All my life I have been a geek that wants to know how and why something works, not just that it works. I have applied my quest for understanding to everything I have learned and experienced, including my spiritual path and even Geomancy. So, as I created my own worksheet that does Geomancy calculations, I began to learn what each term meant and look at how it needed to be calculated. This article is a result of that quest for understanding.
Secrets of Sacred Geometry states that in order to calculate the North Azimuth, which is the angle from true north that the sun will rise on the summer solstice, the value of the Ecliptic must be determined. The Ecliptic Angle is approximately 23.439, with minor variations within 10 minutes (0.167 degrees) due to the wobbling of the earth around its axis, and this value will not change in the next hundred years1.
So what is the Geomancy Ecliptic? Why does its value change only once every century? And how is the Ecliptic calculated?
In astronomical terms, the Ecliptic is the plane of the earth’s orbit around the sun with minor variations averaged out. From an observer’s point of view on earth, the annual travel of the sun moves along the ecliptic through the fixed stars of the cosmos. The importance of the Zodiac signs is that they are the constellations on the Ecliptic that the sun appears to move through over the course of a year.

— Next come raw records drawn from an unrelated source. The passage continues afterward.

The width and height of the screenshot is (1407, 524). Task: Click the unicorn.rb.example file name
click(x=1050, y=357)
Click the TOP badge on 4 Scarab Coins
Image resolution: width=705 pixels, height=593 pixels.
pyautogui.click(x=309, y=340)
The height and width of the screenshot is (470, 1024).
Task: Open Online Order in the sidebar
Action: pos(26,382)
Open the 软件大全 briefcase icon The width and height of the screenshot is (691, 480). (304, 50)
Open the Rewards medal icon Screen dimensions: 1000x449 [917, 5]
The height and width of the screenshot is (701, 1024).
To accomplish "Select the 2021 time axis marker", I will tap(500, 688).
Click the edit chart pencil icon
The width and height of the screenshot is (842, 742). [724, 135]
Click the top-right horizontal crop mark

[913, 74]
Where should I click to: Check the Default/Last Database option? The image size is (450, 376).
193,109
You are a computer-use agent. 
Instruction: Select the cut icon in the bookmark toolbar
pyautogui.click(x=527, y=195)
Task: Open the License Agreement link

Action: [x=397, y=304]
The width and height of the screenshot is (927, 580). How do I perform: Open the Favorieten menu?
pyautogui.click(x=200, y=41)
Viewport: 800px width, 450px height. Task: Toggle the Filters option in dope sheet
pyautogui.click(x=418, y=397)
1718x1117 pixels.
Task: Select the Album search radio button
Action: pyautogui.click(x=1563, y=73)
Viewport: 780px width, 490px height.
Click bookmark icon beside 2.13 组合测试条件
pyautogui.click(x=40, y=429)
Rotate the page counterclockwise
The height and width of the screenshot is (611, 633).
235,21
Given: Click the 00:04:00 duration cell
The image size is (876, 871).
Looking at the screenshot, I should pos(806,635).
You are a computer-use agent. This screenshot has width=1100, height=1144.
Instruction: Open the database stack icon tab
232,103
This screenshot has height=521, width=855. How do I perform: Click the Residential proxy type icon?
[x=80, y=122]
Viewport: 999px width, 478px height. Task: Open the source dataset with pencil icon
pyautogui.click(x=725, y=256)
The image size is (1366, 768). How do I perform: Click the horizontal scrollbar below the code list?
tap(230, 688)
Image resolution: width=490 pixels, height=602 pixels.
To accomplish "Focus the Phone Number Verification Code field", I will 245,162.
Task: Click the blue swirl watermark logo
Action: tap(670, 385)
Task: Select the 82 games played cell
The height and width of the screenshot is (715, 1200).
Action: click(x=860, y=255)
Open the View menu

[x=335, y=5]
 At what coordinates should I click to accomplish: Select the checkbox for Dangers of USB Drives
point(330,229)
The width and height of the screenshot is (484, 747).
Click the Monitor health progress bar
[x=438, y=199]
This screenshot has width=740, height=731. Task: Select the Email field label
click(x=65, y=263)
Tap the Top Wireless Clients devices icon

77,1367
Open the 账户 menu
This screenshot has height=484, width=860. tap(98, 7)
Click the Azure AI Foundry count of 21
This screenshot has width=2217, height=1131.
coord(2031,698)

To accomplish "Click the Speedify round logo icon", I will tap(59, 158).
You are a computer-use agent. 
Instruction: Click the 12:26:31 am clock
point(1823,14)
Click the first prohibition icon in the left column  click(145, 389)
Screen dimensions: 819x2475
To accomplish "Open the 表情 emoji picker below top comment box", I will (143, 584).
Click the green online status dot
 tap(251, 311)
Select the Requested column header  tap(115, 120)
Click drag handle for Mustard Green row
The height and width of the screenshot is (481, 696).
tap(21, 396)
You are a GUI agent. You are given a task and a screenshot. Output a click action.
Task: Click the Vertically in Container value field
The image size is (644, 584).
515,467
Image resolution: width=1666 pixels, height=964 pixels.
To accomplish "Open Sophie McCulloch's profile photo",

The Geomancy Ecliptic Angle is also called the earth’s axial tilt, axial inclination, and the obliquity of the ecliptic. In astronomy, this is the angle between an object’s rotational axis and its orbital axis, or equivalently, between its equatorial plane and its orbital plane. The reason we have seasons is because of the axial tilt. Otherwise, we would have a constant, year-round climate with temperatures depending on the latitude. The relationship between the axial tilt and the ecliptic plane is shown in the picture below where the axial tilt is estimated to be 23.4 degrees.
Earth’s axial tilt wobbles around itself due to the gravitational forces of the sun, moon, planets, and other celestial objects. The axial tilt oscillates between 22.1 and 24.5 degrees on a 41,000-year cycle, and the angle is currently declining. This means the angle is only changing 0.000058536585 degrees per year. So, between 2000 and 2100, the axial tilt has only changed 0.0058536585 degrees, which only affects the third significant digit and would result in the value 24.434. This explains why the calculation is only updated every hundred years as anything would not be significant. In my quest for an accurate formula for the Ecliptic, I found a website that gives the daily obliquity as “Today, on September 7, 2020, at noon, Earth’s axial tilt, or mean obliquity was 23.43659° or
23°26’11.7″. Earth’s mean obliquity today is about 0.00001°, or 0.04″, less than 30 days ago.”  Unfortunately they don’t give the formulas for their calculations.
While searching for the obliquity calculation for the earth, I found several interesting articles that gave calculations for the obliquity of asteroids, planets, satellites, and even comets. Very cool information, but I don’t plan to do Geomancy on the next passing comet.
The American Meteorological Society (AMS) gives this formula for earth’s obliquity:
23°27’08.26” – 0.4686 (t – 1900)”
where t is the year for which the obliquity is desired. So, according to this formula, the obliquity for 2020 is 23.4366744 and the value for 2000 is 24.4392778.
ε = 23° 26′ 21.406″ − 46.836769″ T − 0.0001831″ T2 + 0.00200340″ T3
− 5.76″ × 10−7 T4 − 4.34″ × 10−8 T5
where T is Julian centuries from J2000.0. Solving for 2000, I got an obliquity = 23.4392794 and the value for 2020, after calculating 2100 and using a proportion, gives 23.4366775. When I requested to create the ephemeris for earth from the Jet Propulsion Laboratory, which uses all its data tracking for thousands of celestial objects, I got the value: 23.4392911. I believe this is a much more accurate value and uses a more robust calculation than the formula from 2010.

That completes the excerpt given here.